As usual, conspiracy theories abound: "The US wants to discredit the Albanians; the US wants to force Serbia to concede more territory; it's a fight over profits from smuggling." The losers are the villagers, mostly Albanian, who have been forced to flee just as so many others have before them. The danger from the Albanian point of view is that if the KLA's intention is to seize Albanian majority areas of Serbia, partition of Kosovo is put squarely on the agenda.
In Mitrovica in northern Kosovo, divided between Serbs and Albanians separated by a KFOR controlled bridge, partition is the minimum demand of Serb militias, reportedly backed by Yugoslav Army special units infiltrating across the border. During the year they were involved in a series of clashes with Albanians trying to return to their homes, and with KFOR troops trying to maintain the peace.
Will some concessions be made to the idea of redrawing boundaries that in any event are internal administrative borders that some jurists believe have nothing to do with international law? That's one of the many questions for the coming year.
Digging in the past
Meanwhile, the ghastly task of raking up the past goes on. Forensic teams from Britain and Scandinavia have been searching unmarked graves and piecing together the evidence of the last hours of thousands of Albanians, apparently murdered by Serb soldiers and militias in 1998 and 1999. In smaller numbers than had been feared, but with no less brutality, men, women and children were shot at pointblank range, mowed down with machine guns or burned in their homes.
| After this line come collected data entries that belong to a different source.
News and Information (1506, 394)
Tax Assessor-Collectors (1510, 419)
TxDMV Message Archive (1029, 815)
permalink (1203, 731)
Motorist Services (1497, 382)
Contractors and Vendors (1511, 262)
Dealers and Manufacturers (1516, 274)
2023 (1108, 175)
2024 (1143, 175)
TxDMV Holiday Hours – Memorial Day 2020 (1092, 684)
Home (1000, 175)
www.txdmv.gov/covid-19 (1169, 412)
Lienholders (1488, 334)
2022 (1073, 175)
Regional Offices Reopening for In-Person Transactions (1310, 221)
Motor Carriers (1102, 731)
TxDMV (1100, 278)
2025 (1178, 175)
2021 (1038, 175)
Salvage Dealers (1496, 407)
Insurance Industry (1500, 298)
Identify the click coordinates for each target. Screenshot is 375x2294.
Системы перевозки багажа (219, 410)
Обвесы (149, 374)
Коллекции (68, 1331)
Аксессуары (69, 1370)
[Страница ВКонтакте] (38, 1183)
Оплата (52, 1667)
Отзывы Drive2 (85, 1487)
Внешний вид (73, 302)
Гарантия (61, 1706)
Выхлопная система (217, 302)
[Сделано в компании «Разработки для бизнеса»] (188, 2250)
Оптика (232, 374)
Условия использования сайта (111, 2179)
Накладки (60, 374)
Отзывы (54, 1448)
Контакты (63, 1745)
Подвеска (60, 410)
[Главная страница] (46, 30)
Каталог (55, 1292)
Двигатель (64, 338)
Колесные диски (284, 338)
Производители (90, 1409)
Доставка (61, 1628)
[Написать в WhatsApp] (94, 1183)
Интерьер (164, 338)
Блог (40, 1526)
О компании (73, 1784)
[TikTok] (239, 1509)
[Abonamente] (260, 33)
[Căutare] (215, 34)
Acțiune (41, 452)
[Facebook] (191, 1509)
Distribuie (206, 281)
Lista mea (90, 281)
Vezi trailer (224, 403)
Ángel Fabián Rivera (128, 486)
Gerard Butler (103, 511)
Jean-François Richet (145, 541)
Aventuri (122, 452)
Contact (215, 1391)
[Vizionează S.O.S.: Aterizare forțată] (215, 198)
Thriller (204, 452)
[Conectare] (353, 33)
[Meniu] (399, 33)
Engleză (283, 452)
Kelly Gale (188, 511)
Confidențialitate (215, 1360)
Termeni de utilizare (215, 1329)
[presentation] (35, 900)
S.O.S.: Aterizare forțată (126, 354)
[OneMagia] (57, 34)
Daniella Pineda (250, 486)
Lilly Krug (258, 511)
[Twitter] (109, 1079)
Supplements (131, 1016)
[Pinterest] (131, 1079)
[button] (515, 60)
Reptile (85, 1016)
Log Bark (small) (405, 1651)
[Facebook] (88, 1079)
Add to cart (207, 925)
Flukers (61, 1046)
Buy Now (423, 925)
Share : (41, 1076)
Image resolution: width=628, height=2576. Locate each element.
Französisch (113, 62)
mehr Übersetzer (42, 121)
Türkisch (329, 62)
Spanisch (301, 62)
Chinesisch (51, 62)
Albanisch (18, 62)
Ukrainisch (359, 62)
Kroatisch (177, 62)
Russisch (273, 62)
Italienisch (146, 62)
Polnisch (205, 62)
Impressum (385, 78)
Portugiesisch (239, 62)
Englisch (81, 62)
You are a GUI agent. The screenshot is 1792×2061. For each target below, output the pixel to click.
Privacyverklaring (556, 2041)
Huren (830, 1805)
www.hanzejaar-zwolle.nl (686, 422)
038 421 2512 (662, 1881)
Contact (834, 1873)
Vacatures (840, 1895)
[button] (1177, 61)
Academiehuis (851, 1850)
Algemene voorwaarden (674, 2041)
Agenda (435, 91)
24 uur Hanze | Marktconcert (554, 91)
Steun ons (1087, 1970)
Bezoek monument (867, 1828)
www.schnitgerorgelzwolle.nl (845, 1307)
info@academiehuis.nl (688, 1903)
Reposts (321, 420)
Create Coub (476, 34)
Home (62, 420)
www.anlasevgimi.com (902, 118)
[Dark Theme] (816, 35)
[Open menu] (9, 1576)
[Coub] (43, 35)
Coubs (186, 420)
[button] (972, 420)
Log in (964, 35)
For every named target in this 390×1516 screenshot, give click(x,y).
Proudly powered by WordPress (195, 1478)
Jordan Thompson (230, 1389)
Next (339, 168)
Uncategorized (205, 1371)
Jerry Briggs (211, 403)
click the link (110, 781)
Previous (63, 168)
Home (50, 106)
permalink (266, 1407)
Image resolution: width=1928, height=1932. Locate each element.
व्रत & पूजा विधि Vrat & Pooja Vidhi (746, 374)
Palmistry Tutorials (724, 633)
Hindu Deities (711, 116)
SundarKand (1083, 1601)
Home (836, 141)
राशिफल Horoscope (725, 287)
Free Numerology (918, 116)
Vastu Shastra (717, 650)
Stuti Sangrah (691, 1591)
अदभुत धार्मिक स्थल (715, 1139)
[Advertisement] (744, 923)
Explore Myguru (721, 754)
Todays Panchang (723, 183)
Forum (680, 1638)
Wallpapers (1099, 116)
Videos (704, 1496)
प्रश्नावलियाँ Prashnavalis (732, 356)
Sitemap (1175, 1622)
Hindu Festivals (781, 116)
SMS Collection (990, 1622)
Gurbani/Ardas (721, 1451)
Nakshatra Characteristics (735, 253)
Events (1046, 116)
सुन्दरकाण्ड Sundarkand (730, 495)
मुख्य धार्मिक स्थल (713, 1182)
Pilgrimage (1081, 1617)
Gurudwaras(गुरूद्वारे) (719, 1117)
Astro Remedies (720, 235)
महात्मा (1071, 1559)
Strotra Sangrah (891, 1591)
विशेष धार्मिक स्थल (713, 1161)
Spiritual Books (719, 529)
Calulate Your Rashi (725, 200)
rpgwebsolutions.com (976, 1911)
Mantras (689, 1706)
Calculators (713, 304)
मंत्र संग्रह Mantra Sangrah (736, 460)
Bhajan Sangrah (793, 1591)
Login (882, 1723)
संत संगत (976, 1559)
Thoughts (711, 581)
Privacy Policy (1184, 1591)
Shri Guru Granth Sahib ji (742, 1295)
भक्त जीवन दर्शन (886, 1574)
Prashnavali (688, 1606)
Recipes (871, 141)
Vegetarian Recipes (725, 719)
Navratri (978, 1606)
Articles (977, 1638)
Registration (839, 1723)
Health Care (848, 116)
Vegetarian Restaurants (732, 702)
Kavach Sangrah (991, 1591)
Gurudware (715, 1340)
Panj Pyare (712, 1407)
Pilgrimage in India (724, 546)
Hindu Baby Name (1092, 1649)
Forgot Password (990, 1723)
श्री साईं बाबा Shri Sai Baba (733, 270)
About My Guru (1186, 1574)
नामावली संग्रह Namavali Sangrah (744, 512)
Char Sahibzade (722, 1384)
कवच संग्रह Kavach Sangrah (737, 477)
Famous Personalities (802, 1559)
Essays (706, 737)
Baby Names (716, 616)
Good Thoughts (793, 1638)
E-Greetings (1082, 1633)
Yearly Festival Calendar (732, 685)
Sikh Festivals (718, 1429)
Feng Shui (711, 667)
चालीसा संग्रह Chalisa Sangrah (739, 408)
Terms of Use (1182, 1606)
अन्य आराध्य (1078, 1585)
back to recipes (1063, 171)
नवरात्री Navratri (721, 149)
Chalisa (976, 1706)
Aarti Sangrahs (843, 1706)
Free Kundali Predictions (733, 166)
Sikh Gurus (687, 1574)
Many of the bodies are men of fighting age, but few are in uniform. There was a flurry of press comment around the world when the number of corpses dug up from Kosovo's soil proved to be smaller than the tens of thousands of victims being claimed by NATO spokespeople during the bombing campaign.
Did the fact that apparently less than ten thousand died during the forced expulsion of a half million Kosovar Albanians mean the whole NATO action was based on a hoax? That kind of numbers game can obscure the obvious fact that some dreadful things were done in the name of ethnic purity by men who had a choice and who looked their unarmed victims in the eye before they killed them.
Kosovo will probably go on struggling with its history and its future for many more years, and 2000 may yet be seen as a golden time when there was more hope than resignation. As the long, bureaucratic process of redefining the status of the province and establishing working institutions proceeds through future years, the lack of real change—little prosperity, little to stay for—might give those who remain less optimistic times.
Some people will be prosperous. Some of them will do it through hard work; many of them will do it by stealth. While the NATO military establishment spent much of the year analysing its high altitude, low casualty war, one of its greatest embarrassments came from the news that an American conman had relieved around 90 NATO equipment suppliers of USD 50 million.
He did it by claiming he was a NATO liason officer procuring top-secret encryption and communications systems. He showed them forged letters from NATO generals and what he said was NATO equipment damaged in Kosovo to prove that a big supply contract was his to award.
Cynics mused that since the Alliance had failed to spot the difference between a tractor and an armoured car and had apparently missed all but a handful of hundreds of Serb tanks scattered around Kosovo while bombing the cardboard ones many times over, they were hardly likely to know a real secret when they saw one.